Like low first gear is going to help you at highway speeds when you are in 1:1 high gear?

Taller tires lowers you gear reduction at the crankshaft,
expect your engine to turn SLOWER in high gear,
And therefore you will have 'Issues' with highway 'Power' you feel when you try and accelerate at highway speeds.

Most of the 'No Power' and 'Spark Knock' posts are because someone slapped on big tires and didn't increase gear ratio to compensate...
Not to mention the speedo is going to be WAY off.

Off road builds are naturally better off with larger tires, deeper gear sets, and heavy duty axles...
That keeps the engine RPM, (and Torque Band) where it's supposed to be,
Doesn't load the drive line through the transmission/transfer case as much,
And you can strengthen the axles easily to compensate for the added gear reduction at the differential....

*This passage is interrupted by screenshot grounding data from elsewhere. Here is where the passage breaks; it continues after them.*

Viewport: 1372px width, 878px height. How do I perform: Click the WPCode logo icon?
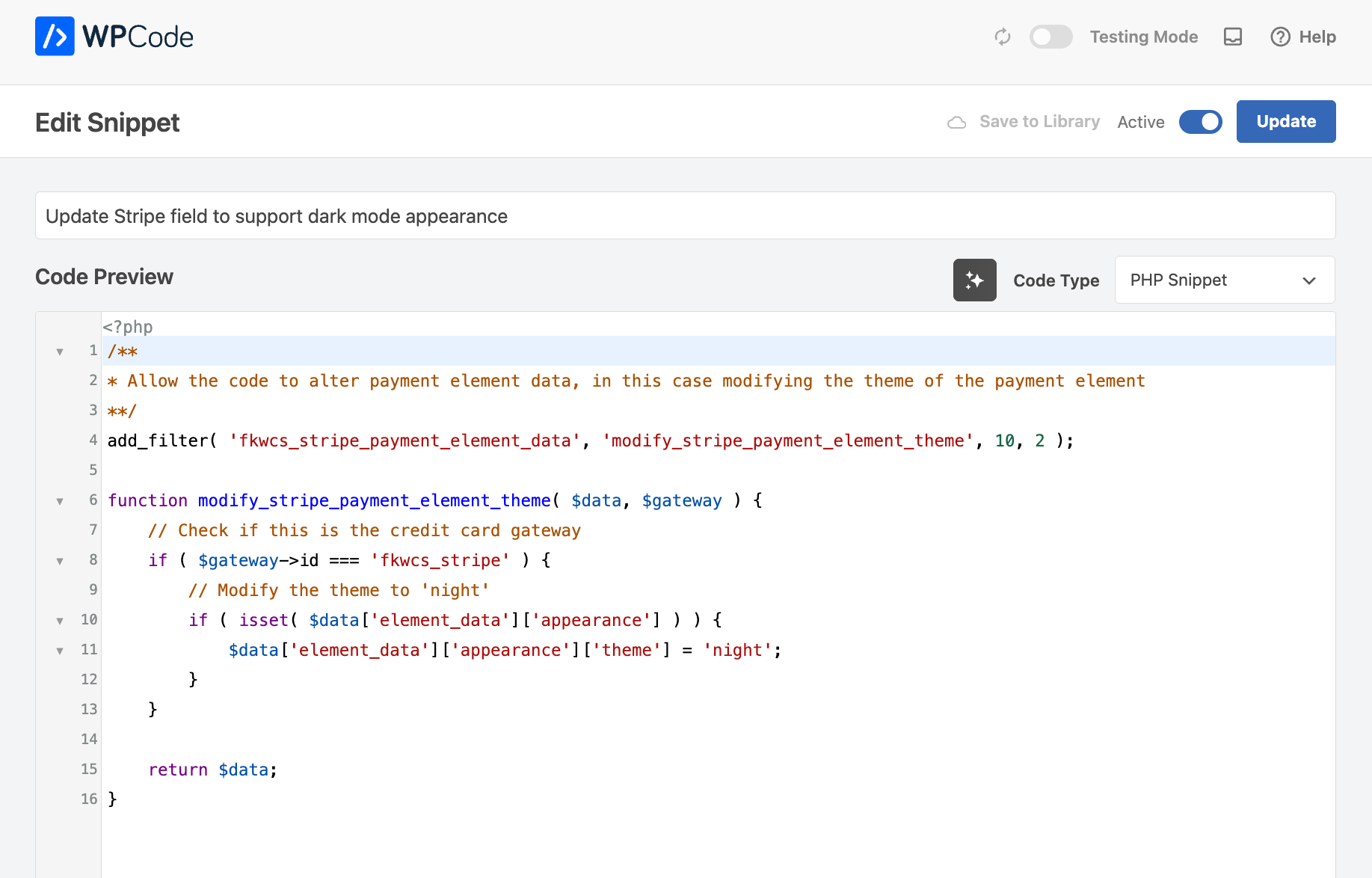click(55, 37)
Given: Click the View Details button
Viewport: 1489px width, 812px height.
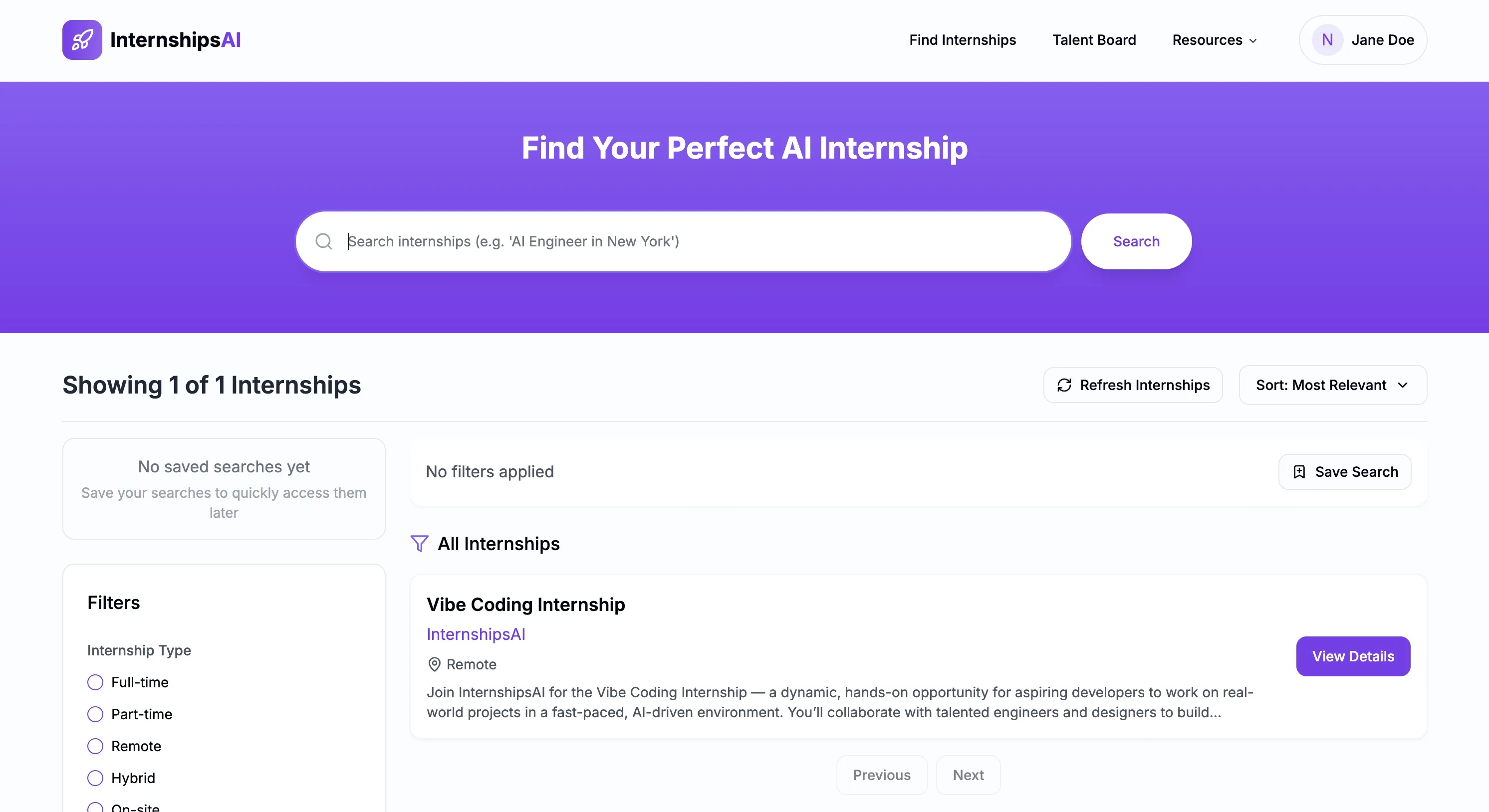Looking at the screenshot, I should tap(1353, 656).
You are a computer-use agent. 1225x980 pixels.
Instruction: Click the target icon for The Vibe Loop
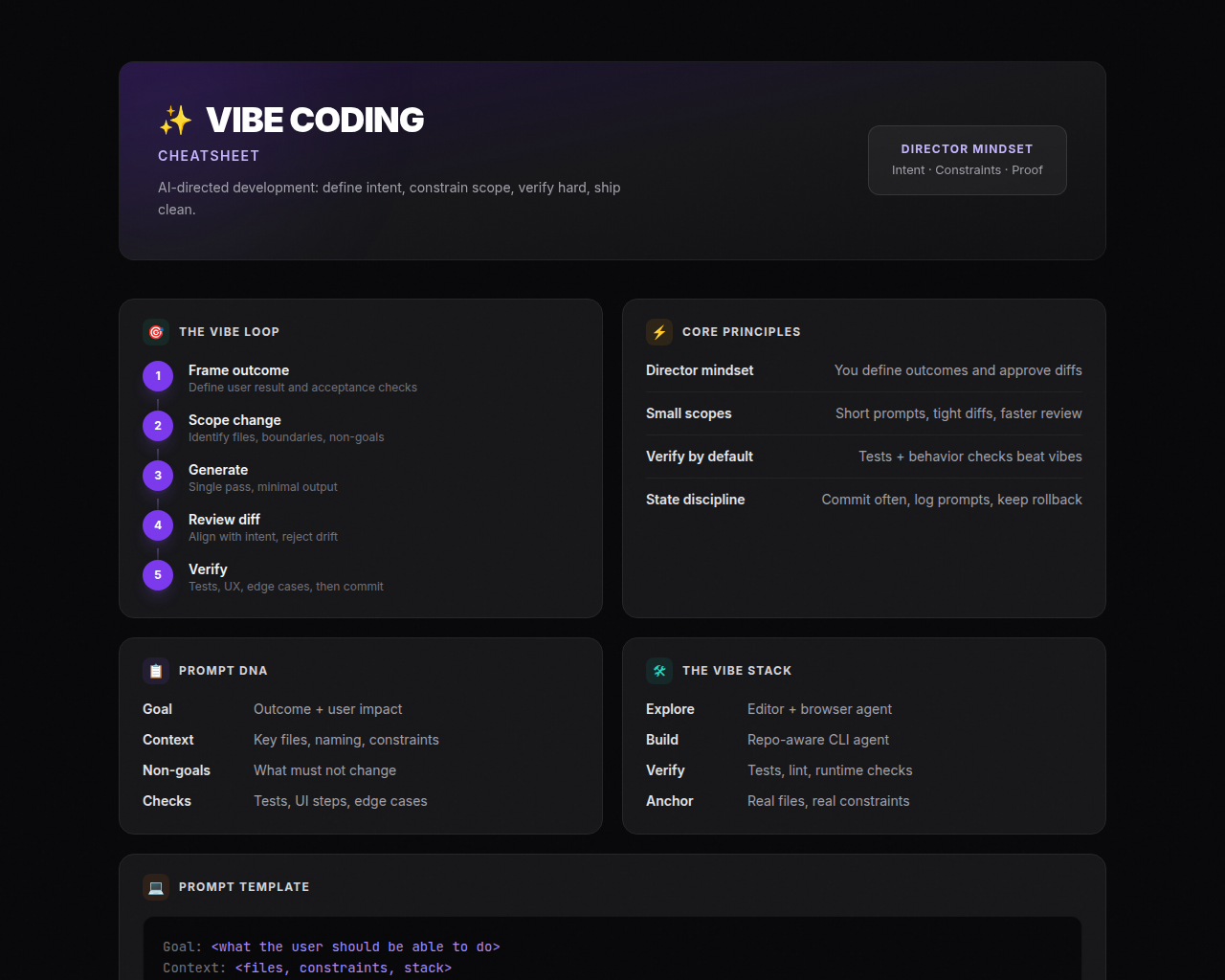156,332
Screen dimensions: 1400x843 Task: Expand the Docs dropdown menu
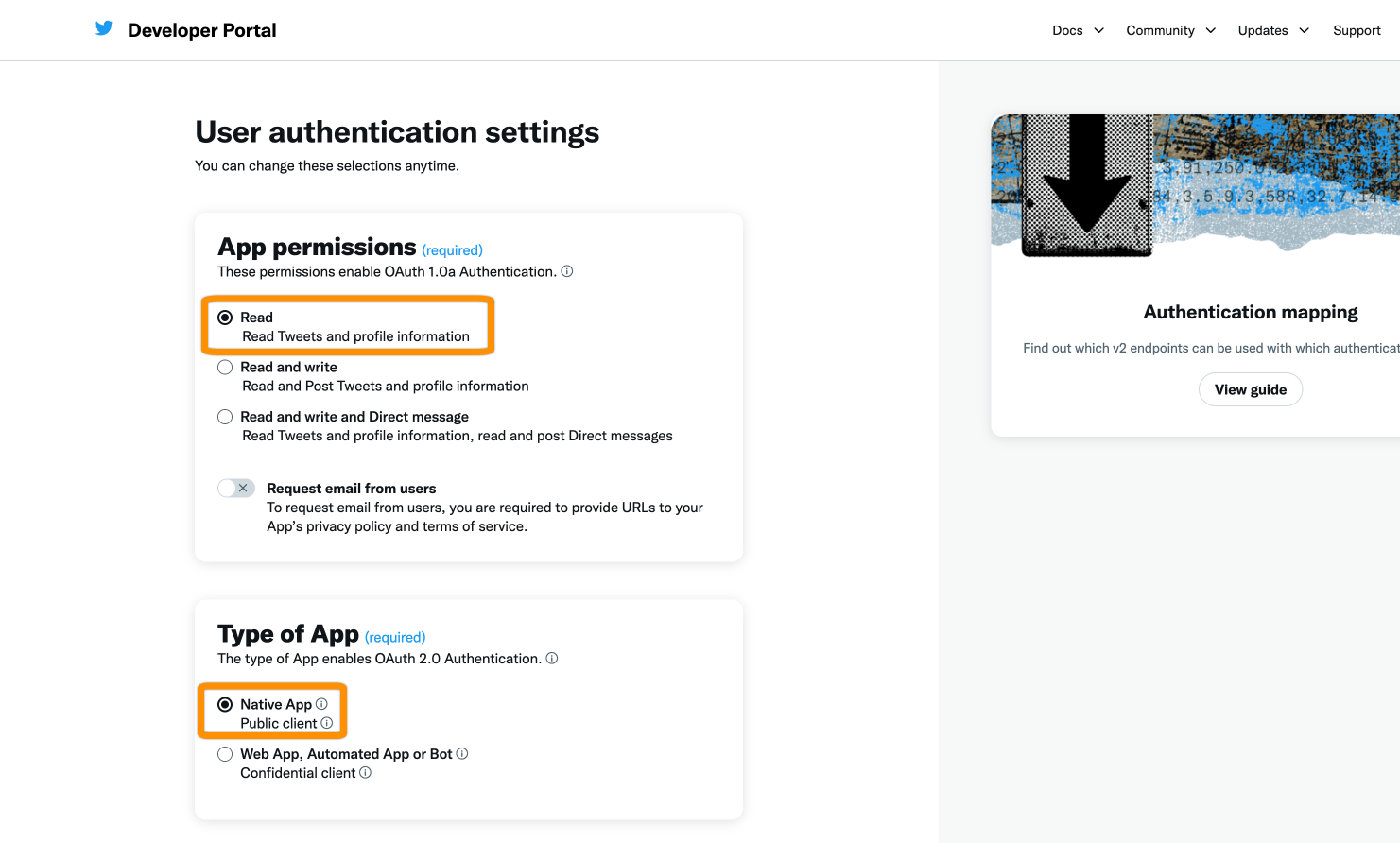pyautogui.click(x=1078, y=30)
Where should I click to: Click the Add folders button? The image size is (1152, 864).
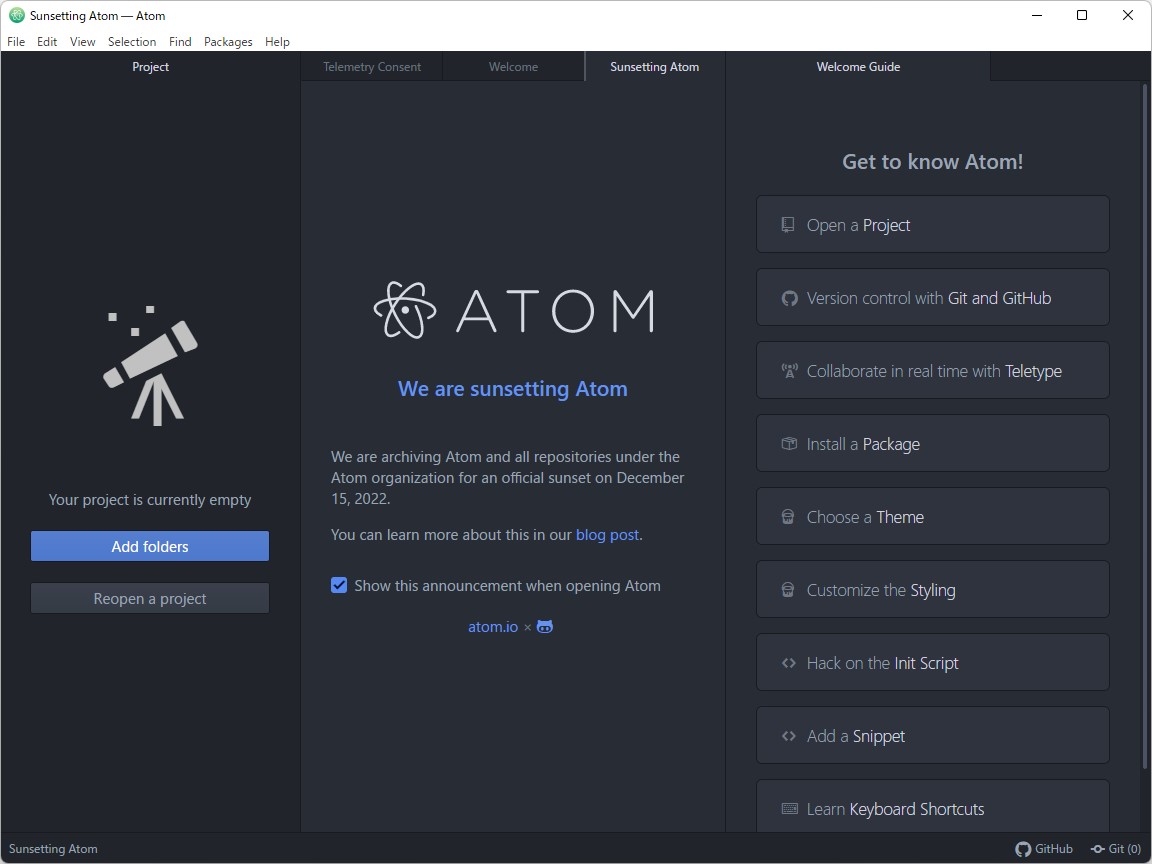[x=149, y=546]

Instead of laboring the engine at lower RPM,
Stressing the transmission, transfer, drive shafts with tall gears and taller tires.

Guys that are jumping off into mud pits at full throttle don't stress the crap out of the drive line like someone trying to crawl up a hill or finesse an obstacle at low speed, usually just off idle,
So usually gaining gear reduction at the differential for every 2" in tire size is a good thing...

If you want to go 75 down the highway, then why drive a CJ?

If you want to go 1-2 MPH and walk up hills/trails at just off idle, no matter how steep, then get deeper gears or keep the tire sizes reasonable.

I'm running 4.10:1 with 33" tires and I'm capable of 65 MPH if I need it, but it's not an 'Interstate Cruiser',
And since it's a CJ, it's certainly not SAFE at 65 or 75 MPH!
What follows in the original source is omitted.